Jay Hennig is an assistant professor and McNair Scholar in the Department of Neuroscience at the Baylor College of Medicine. He earned his undergraduate degree in pure mathematics from the University of Texas at Austin (2011), and then worked as a mathematics consultant and software engineer in Melbourne, Australia. He completed his Ph.D. in neural computation and machine learning from Carnegie Mellon University (2021), and was later a postdoctoral fellow in the Department of Psychology at Harvard University.
His lab at Baylor is focused on understanding how learning happens in the brain in terms of changes in the brain's neural activity. This interest spans many different types of learning, such as motor learning and reinforcement learning. To understand these processes, the Hennig lab uses ideas and tools from machine learning, artificial intelligence, and statistics to reason about changes in neural population activity during learning. In general, his lab's research merges three perspectives:
- theory (e.g., normative models: “How should someone learn this task?”)

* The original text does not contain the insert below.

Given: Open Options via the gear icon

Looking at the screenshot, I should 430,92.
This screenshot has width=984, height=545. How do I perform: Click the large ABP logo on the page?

- machine learning (e.g., artificial agents trained with reinforcement learning)
- neural data analysis (e.g., statistical models of high-dimensional neural activity)
Some of their past and current work considers learning in the following contexts:
- neural control of movement in motor cortex, using brain-computer interfaces (BCI)
- reinforcement learning in the dopamine system, using recurrent neural network (RNN) models
Moving forward, the Hennig lab has two primary research interests: meta-learning (“learning to learn”), and the emergence of probabilistic representations in the brain.